Thank you in advance!
Kind regards,

Mike
Thomas Richter
2004-02-09 09:57:08 UTC
Permalink
Hi,
Post by Mike
I want suggestions about a program that allows me to "mark" bad blocks in a
hard disk (like Norton Disk Doctor in the PC world) in order to avoid using
them for files.
I've found some programs that create a dummy file "using" the bad blocks,
but I don't know how to mark this file as unmovable during an optimization
(if it's even possible).
Any suggestions are welcome.
SCSI or IDE drive? As for SCSI, there are a couple of SCSI-2 commands that
map out bad blocks....

However: A SCSI drive is able to do this procedure automatically as it finds
bad blocks. It then remaps them to working ones as soon as it depects them,
unless, however, it is out of spare sectors. If that happens, the drive is
near the end of its lifetime. Thus, instead of playing with bad sectors, I
would *highly* recommend to replace the drive since a *visible* bad block
indicates that something's highly wrong with it.

So long,
Thomas
Mike
2004-02-10 09:25:57 UTC
Permalink
Post by Thomas Richter
SCSI or IDE drive? As for SCSI, there are a couple of SCSI-2 commands
that map out bad blocks....
However: A SCSI drive is able to do this procedure automatically as it
finds bad blocks. It then remaps them to working ones as soon as it
depects them, unless, however, it is out of spare sectors. If that
happens, the drive is near the end of its lifetime. Thus, instead of
playing with bad sectors, I would *highly* recommend to replace the
drive since a *visible* bad block indicates that something's highly
wrong with it.
Thanks Thomas and Orange for your comments.

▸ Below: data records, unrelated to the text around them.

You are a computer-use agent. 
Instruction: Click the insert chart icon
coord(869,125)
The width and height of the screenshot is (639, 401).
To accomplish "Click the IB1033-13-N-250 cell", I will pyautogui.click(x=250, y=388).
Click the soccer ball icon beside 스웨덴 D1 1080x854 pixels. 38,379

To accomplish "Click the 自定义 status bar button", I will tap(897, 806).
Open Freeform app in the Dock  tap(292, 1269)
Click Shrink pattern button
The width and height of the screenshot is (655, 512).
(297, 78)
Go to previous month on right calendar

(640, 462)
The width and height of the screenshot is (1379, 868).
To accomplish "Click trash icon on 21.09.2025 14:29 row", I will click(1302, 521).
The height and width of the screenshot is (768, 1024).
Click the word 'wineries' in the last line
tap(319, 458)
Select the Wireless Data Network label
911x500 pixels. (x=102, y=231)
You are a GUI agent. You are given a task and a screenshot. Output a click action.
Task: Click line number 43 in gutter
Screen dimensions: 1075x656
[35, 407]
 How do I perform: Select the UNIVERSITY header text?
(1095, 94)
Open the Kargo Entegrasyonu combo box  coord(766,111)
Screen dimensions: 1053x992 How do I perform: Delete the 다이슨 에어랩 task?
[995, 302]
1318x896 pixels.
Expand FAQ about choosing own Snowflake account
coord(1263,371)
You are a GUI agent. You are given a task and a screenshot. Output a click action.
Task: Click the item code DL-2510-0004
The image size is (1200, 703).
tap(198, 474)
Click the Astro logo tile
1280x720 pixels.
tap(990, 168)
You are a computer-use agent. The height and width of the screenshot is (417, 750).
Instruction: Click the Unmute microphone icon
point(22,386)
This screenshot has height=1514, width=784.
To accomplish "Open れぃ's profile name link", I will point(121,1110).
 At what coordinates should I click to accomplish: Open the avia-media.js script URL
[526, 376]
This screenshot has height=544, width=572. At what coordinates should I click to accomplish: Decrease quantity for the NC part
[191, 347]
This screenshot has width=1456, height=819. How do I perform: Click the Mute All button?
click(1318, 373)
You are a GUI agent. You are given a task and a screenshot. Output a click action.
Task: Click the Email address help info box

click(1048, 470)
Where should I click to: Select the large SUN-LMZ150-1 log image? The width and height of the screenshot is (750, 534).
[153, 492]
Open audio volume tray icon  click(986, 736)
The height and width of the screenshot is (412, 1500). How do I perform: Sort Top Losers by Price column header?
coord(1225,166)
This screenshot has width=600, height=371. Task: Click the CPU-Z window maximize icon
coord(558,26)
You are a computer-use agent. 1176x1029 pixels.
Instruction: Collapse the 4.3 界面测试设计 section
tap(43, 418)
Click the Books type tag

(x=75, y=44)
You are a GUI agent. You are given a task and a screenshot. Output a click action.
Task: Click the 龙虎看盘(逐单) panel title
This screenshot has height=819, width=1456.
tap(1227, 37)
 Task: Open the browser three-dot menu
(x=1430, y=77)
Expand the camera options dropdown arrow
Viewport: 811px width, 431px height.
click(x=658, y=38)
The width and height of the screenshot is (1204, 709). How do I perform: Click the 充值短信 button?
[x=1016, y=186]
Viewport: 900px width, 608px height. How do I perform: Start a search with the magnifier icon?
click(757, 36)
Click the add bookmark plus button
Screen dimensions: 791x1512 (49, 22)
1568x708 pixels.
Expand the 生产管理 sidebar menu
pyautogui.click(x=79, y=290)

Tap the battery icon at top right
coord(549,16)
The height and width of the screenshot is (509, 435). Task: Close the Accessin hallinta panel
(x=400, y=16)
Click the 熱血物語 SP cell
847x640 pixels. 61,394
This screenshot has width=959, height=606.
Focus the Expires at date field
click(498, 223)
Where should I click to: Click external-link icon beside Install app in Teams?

I've both an IDE and a SCSI drives, both with errors.
Yesterday I ran Quarterback on the IDE drive, and I found 41 bad sectors in
2GB, so it's not that bad.
Quarterback maps them to a file names bad.blocks or something similar, so I
suppose that Quarterback won't move it if I try to optimize.
I wonder if there's such a tool like Quarterback for SFS, or if Quarterback
can be used on SFS drives...
Regarding the SCSI one, I'll run Quarterback on it as well, but I already
started looking for a new SCSI drive.
Cheers,
--
Mike
Orange
2004-02-09 11:04:03 UTC
Permalink
Post by Mike
Hi all,
I want suggestions about a program that allows me to "mark" bad blocks in a
hard disk (like Norton Disk Doctor in the PC world) in order to avoid using
them for files.
I've found some programs that create a dummy file "using" the bad blocks,
but I don't know how to mark this file as unmovable during an optimization
(if it's even possible).
Any suggestions are welcome.
Thank you in advance!
Kind regards,
Mike
I know that quarterback tools marks them with a file. Optimizing it
with quarterback tools shouldnt move them . (or does it?)
How about marking them on PC? Hmmm, that probably goes away with
partitioning or formatting?

I would buy new HDD, that is safest. You don't need large one with
Amiga.

Best optin for marking bad blocks would be to "confine" them in
seperate partition only for them.

But really new disk is cheap, much cheaper than losing (all) data.